Retype the listing found below exactly, but leave out each picture.

----------------

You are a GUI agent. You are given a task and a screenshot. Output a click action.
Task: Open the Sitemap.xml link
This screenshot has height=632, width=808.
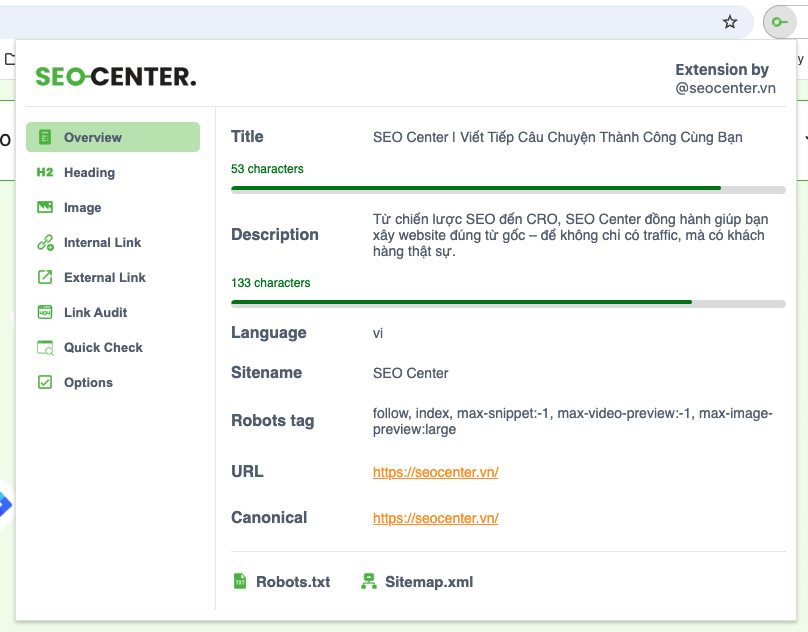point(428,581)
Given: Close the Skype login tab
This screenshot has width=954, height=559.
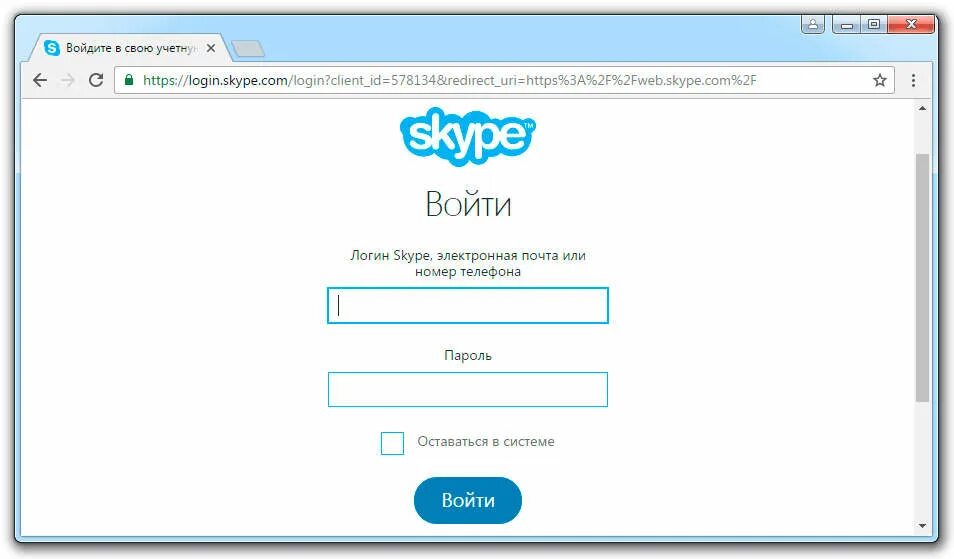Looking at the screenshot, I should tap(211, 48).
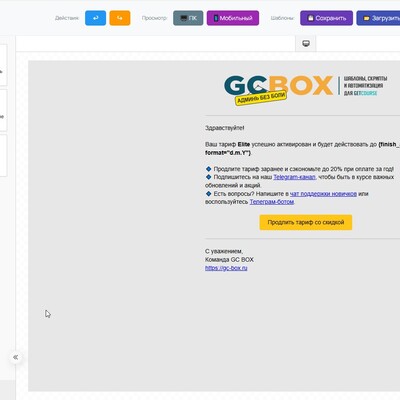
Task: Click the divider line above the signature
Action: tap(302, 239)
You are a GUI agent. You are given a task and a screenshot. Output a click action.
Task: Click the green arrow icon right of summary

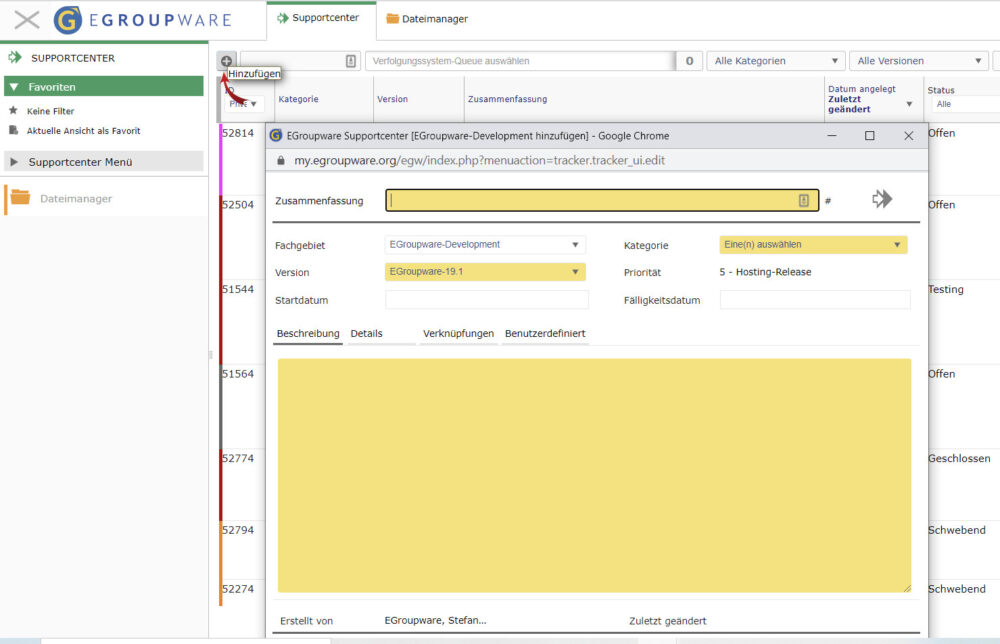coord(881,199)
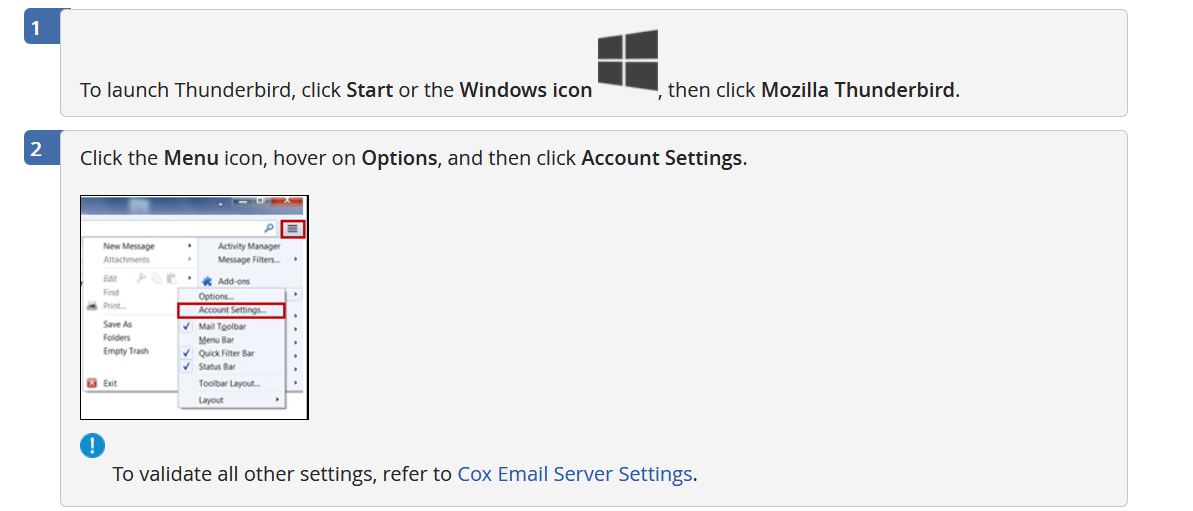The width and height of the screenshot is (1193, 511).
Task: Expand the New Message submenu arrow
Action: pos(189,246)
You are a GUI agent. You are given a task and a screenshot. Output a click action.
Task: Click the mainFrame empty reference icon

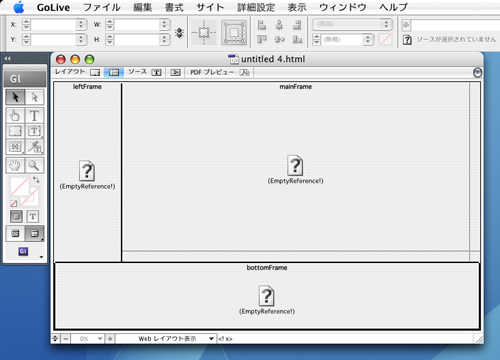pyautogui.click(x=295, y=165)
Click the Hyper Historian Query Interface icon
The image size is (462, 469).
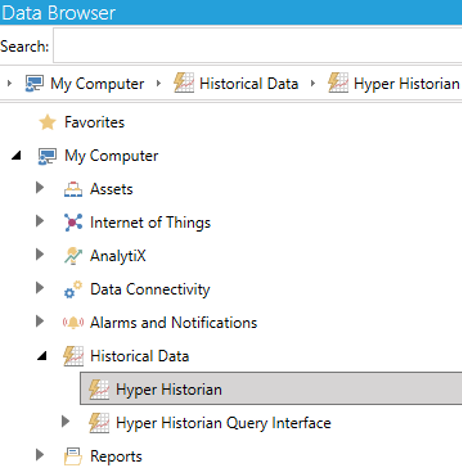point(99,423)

----------------

Exercise response:
You are a GUI agent. You are given a task and a screenshot. Output a click action.
Task: Open the Sitemap.xml link
This screenshot has height=632, width=808.
point(428,581)
Given: Close the Skype login tab
This screenshot has width=954, height=559.
Looking at the screenshot, I should tap(211, 48).
Task: Click the divider line above the signature
Action: tap(302, 239)
You are a GUI agent. You are given a task and a screenshot. Output a click action.
Task: Click the green arrow icon right of summary

coord(881,199)
The width and height of the screenshot is (1193, 511).
Task: Expand the New Message submenu arrow
Action: pos(189,246)
You are a GUI agent. You are given a task and a screenshot. Output a click action.
Task: Click the mainFrame empty reference icon

pyautogui.click(x=295, y=165)
Click the Hyper Historian Query Interface icon
The image size is (462, 469).
point(99,423)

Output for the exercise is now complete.